STEP 3: – Filing Stage, Once you identified the type of patent and the novelty of your invention after searching, then go for the filing process. The filing includes the submission of forms given by the government office along with the fees that vary on the type of applicant (micro, small and large entity) who is seeking protection under the US patent act. According to the law, the inventor, or a person to whom the inventor has assigned or is under an obligation to assign the invention, and a legal representative of the inventor may file for a patent.
If the inventor is not sure about his invention and still in the working stage, he can file a provisional patent application in case of utility patents. It gives the inventor more time (twelve months from the date of filing) to complete his invention and also helps in securing the priority date of the patent application. However, the provisional application is not available for design and plant patents.
STEP 4: – Publication of your patent application
After filing, generally, Patent applications are published 18 months after the earliest priority date of the application (date of priority or filing whichever is earlier). The publication of a patent application marks the date at which it is publicly available and therefore at which it forms full prior art for other patent applications worldwide.
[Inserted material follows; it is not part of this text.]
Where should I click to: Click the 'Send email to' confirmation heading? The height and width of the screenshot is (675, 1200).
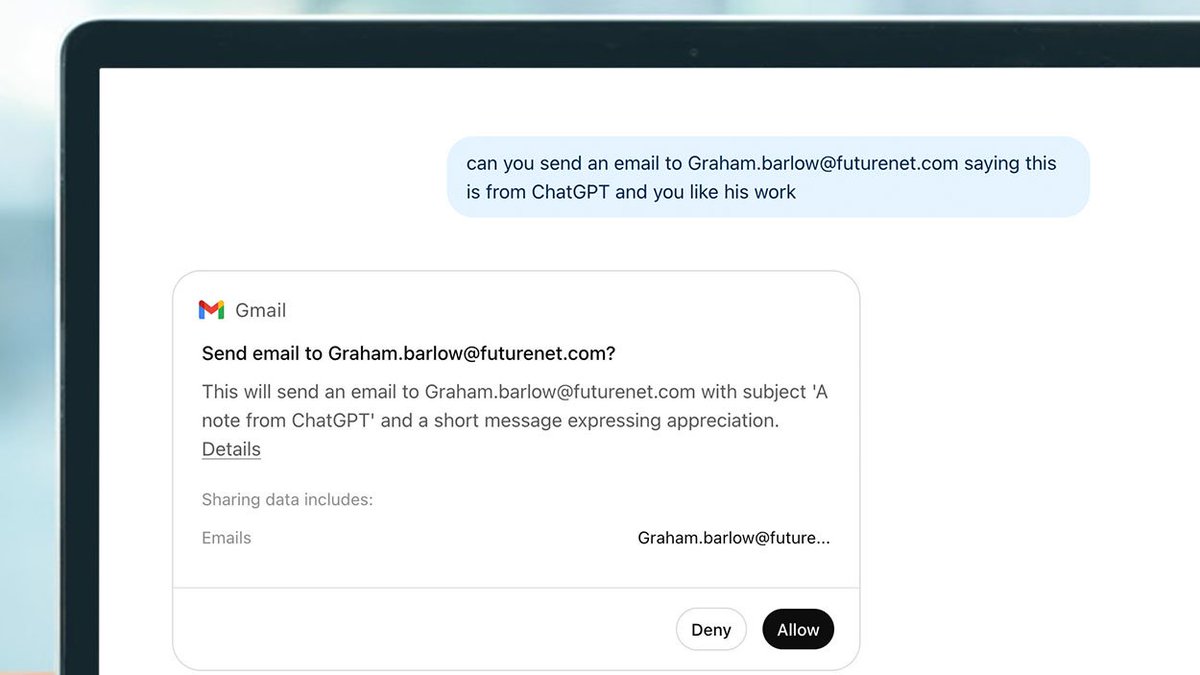coord(408,353)
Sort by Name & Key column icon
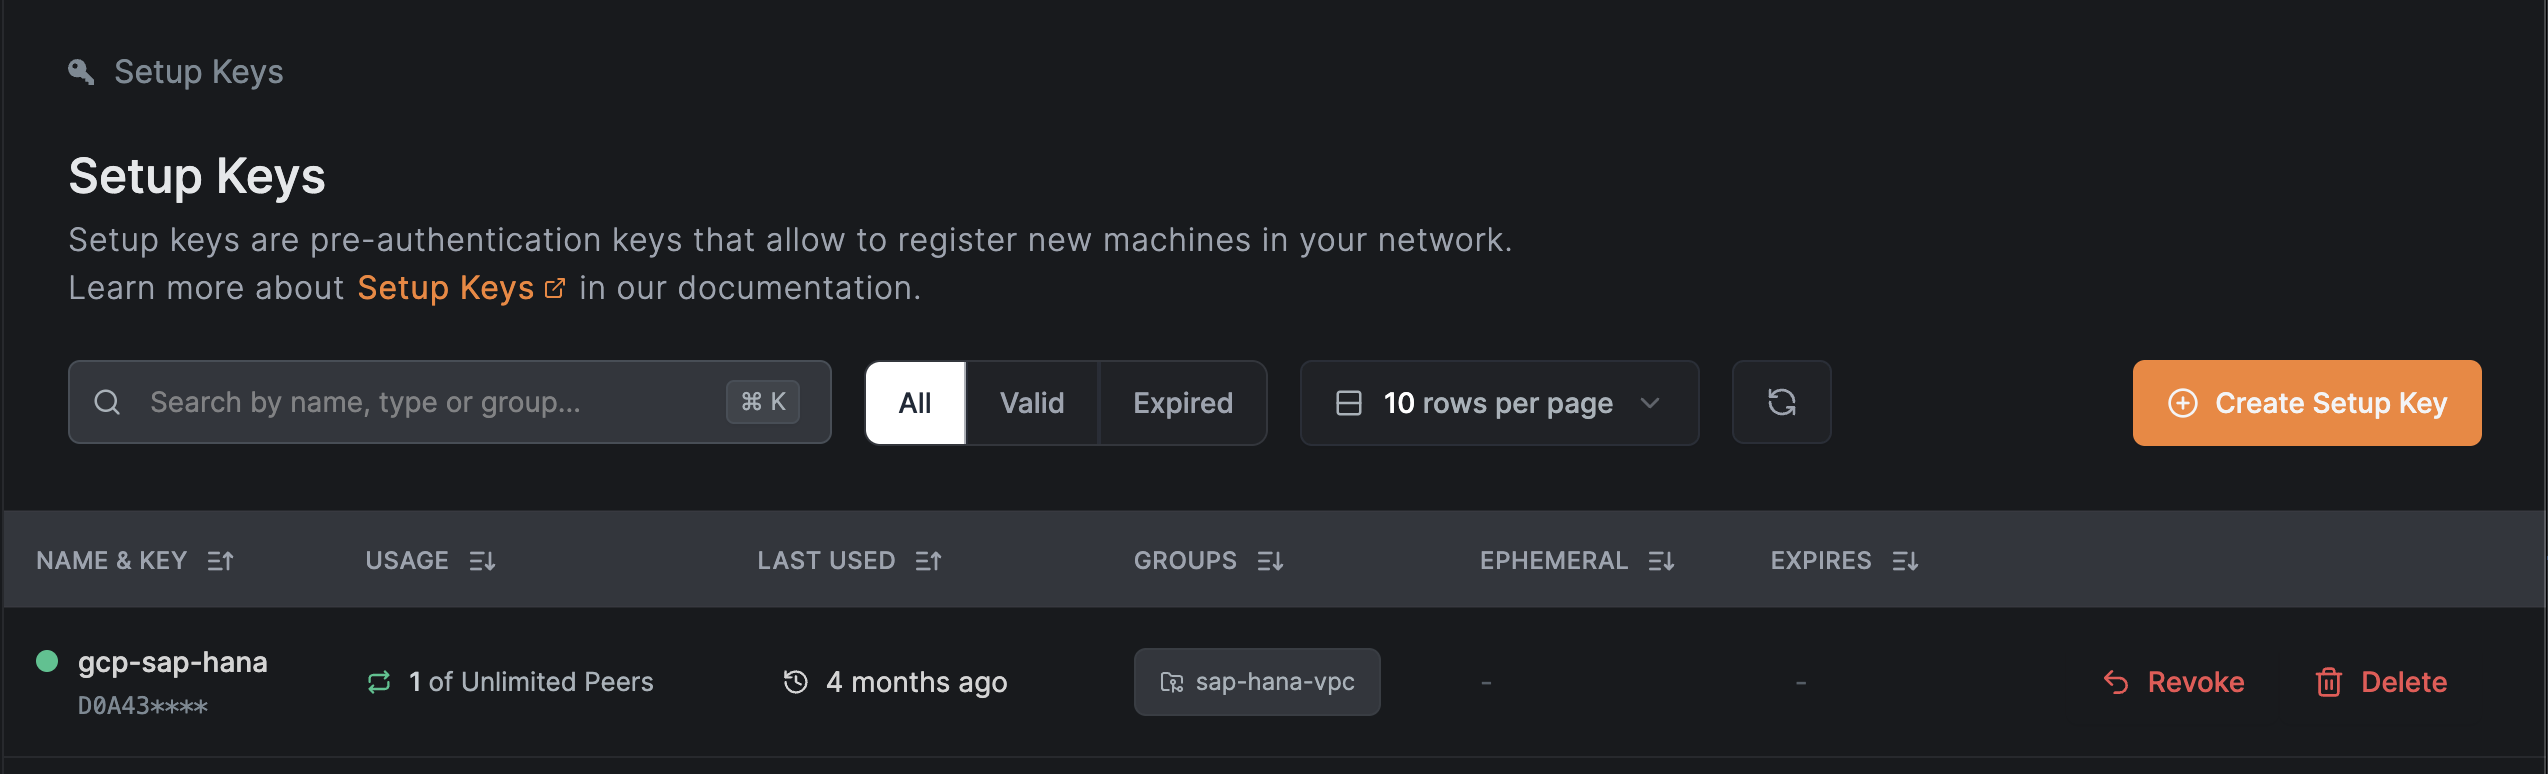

Patent applications are published in the official gazette of government. 
STEP 5: – Examination of patent application
Once your patent application is published, the USPTO examines your patent application, first of all, they check whether your application is complete or not or it is according to their official standards or not. If your application is incomplete, you will be notified of the deficiencies by an official letter from the USPTO, known as an Office Action. You will be given a time period to complete the application filing (a surcharge may be required). If the omission is not corrected within a specified time period, the application will be returned or otherwise disposed of; the filing fee if submitted will be refunded less a handling fee as outlined in the fee schedule.
Once your application has been accepted as complete, it will be assigned for examination to a patent examiner.
STEP 6: – Work with the examiner
The patent examiner will review the inventive features of your invention. He examines the contents of the application to determine if your patent application meets all the requirements of the invention to be granted or not. If the examiner does not think your application meets the requirements, the examiner will explain the reason(s). You will have opportunities to make amendments or argue against the examiner’s objections. If you fail to respond to the examiner’s requisition, within the required time, your application will be abandoned.
If your application is twice rejected, you may appeal the examiner’s decision to the Patent Trial and Appeal Board (PTAB).
For any assistance, you can hire a patent attorney or a person working in the patent field or a person who knows how to deal with patent matters.
STEP 7: – Approval of your patent application
If your patent examiner thinks that your patent application is satisfactory and meets all the requirements of an invention to be granted, you will receive a notice of allowance. A Notice of Allowance is a document sent to a patent applicant from the United States Patent and Trademark Office (USPTO) after a patent examiner has decided to issue the requested patent.
STEP 8: – Duty of an inventor to maintain his patent
After receiving notice of allowance, it is inventor duty to maintain his patent by paying patent annuity or maintenance fee or renewal fee to the USPTO. It is the fee that is paid to a patent office to maintain a granted patent or patent application in force. Maintenance fees are required to maintain a patent in force beyond 4, 8, and 12 years after the issue date for utility and reissue utility patents. If the maintenance fee and any applicable surcharge are not paid on time, the patent will expire.